O’Sullivan, Leslie. Gilded Butterfly. Rockin’ Fairy Tales #2. City Owl Press, 2022. pp. ISBN 9781648982125. $4.99
**1/2
Musician Chorda is already a pop superstar. She’s the fan favorite on Kickin’ It With Midas, the the reality television series that follows the trials and tribulations of her influencer sisters and their rock star dad. Showrunner Adair is secretly in love with her and their friendship turns to romance after Chorda is exiled for her unscripted response on the show–it turns out Chorda isn’t sure she wants to win the coveted Golden Guitar.
Gilded Butterfly takes off at nearly breakneck speed with details about plot, setting, and character coming so fast it’s difficult to keep it all straight. The author comes off as trying too hard or not having a good editor; there are so many allusions it’s sensory overload. The vocabulary was repetitive — “shitiot” was only clever the first time, not three times in twenty pages.
Told uniquely from a guy’s perspective, this plot loosely follows Shakespeare’s King Lear with a little bit of King Midas’s Golden Touch thrown in.
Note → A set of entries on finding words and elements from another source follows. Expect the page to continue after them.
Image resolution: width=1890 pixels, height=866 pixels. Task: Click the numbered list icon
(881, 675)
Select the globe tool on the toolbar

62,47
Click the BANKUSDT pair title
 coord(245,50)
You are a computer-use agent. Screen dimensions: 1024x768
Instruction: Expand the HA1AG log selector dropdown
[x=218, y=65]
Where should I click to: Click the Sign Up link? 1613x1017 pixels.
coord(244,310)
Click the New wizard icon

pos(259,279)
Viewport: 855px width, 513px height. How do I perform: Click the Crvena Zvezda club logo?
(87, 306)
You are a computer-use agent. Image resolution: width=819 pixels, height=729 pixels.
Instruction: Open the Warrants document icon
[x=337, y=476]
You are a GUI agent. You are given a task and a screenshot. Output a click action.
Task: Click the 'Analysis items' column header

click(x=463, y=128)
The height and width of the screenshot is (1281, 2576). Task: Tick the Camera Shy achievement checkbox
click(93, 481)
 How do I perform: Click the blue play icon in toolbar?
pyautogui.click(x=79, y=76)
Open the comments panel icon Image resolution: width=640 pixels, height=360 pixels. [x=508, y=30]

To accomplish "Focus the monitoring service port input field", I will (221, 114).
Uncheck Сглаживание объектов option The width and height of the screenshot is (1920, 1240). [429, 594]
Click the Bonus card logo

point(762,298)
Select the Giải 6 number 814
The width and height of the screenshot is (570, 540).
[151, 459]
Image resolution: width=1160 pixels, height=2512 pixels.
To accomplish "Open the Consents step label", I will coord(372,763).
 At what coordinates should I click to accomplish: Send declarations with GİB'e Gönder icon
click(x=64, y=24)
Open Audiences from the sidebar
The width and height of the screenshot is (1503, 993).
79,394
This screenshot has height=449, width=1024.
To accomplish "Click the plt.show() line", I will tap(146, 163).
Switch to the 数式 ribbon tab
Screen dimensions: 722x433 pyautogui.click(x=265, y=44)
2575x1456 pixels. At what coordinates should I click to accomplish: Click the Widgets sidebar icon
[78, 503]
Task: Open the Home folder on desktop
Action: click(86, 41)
The title comes from a famous quote “and laugh / At gilded butterflies.” They are laughing at people who think that value can be created by just wrapping something in an outer layer to give it the appearance of something valuable, but end up destroying the beauty that it had in the first place. The reality television show construct, the magical reality and witchcraftiness, and the themes of wealth and privilege, image, and integrity support the quote.
Second in a series, I didn’t feel I was missing something in my unfamiliarity with the previous book.
I received a free review copy of #GildedButterfly.